You hit the nail very much on the head. The market forces have played a huge factor in this.
When the industry started lobbying for seat belts back in the early 2000s, it was because we were getting a lot of pressure from our customers to have coaches with belts and they wanted to know what the standard should be. That's why we wanted the government to adopt a standard: we wanted to know what to build.
A seat belt is more complicated that just a couple of strips of nylon. It has to fit a certain engineering standard for how many Gs of force it can withstand and all that, and nobody wanted to put in 10G belts when the government was going to come along later and mandate 12G belts.

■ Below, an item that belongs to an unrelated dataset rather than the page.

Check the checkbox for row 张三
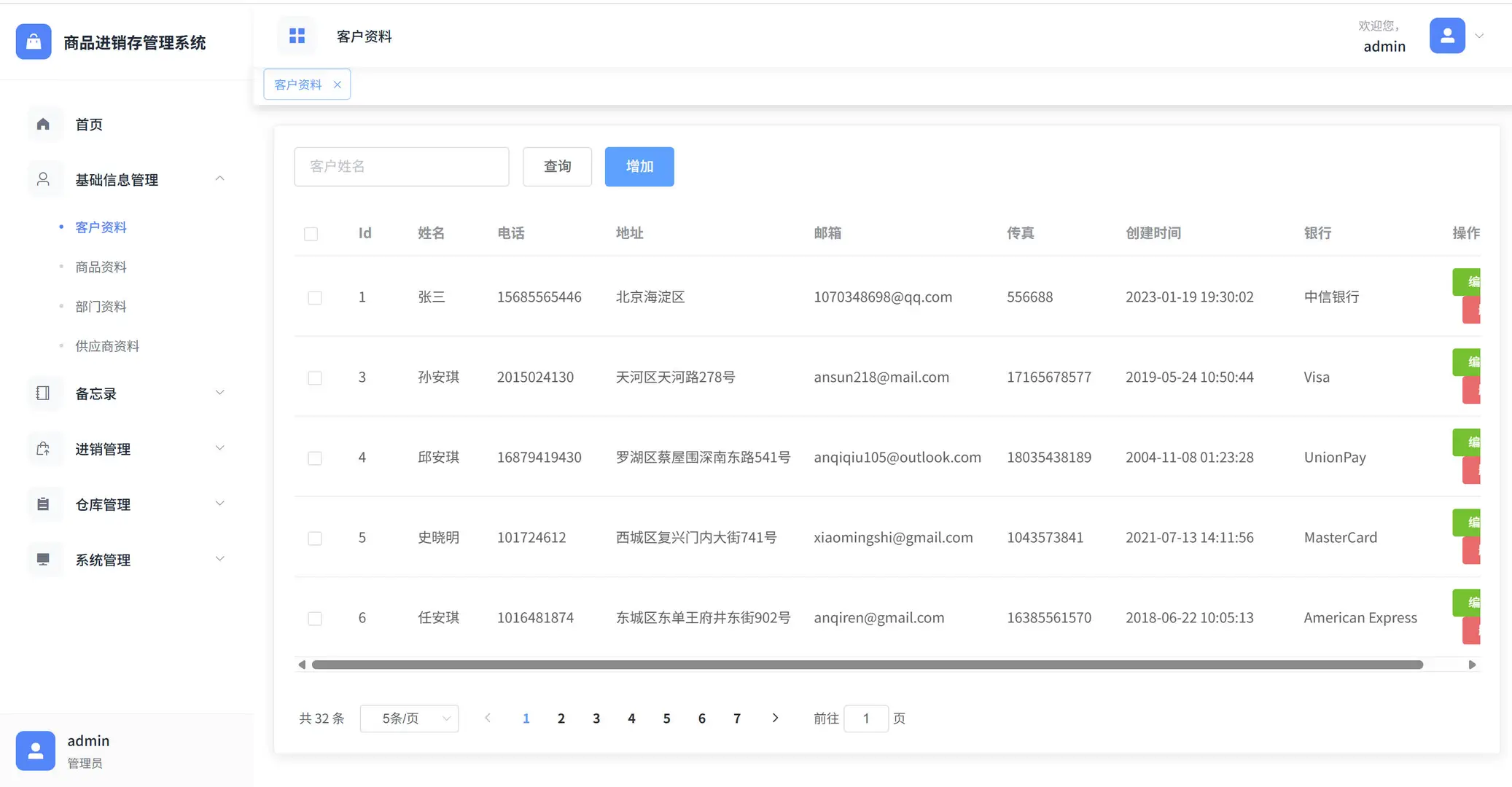Image resolution: width=1512 pixels, height=787 pixels. click(x=315, y=297)
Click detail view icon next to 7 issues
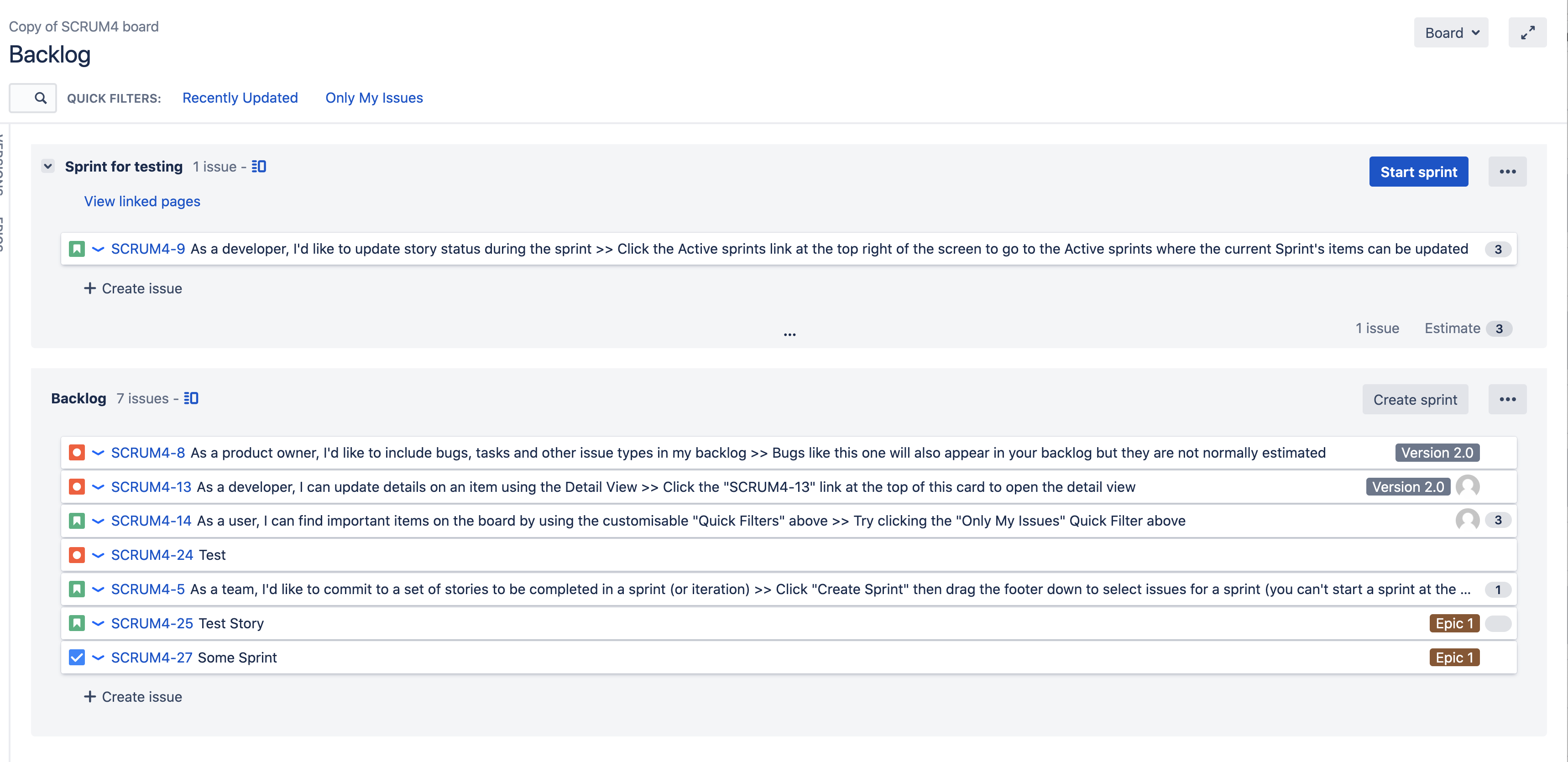This screenshot has height=762, width=1568. [191, 399]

That's why we wanted the manufacturing standard and also why coaches started being built and bought with belts on them already, even though there was no government regulation. It was because of those market forces.
That's accelerating now. For many of our members, it's not a regulatory issue, it's a marketplace issue. Particularly because of Humboldt, there's a lot more attention around it. Whether you're a hockey team, a school board or a church group, there's a lot more attention around people saying, no, they want the coach with belts.
As Mr. Parsons mentioned and he has been doing, some operators have been retrofitting where it's possible. In a sense, the committee's job is being done for it when it comes to seat belt use, because people are demanding them now, and those operators who have belts will get customers and those who don't won't.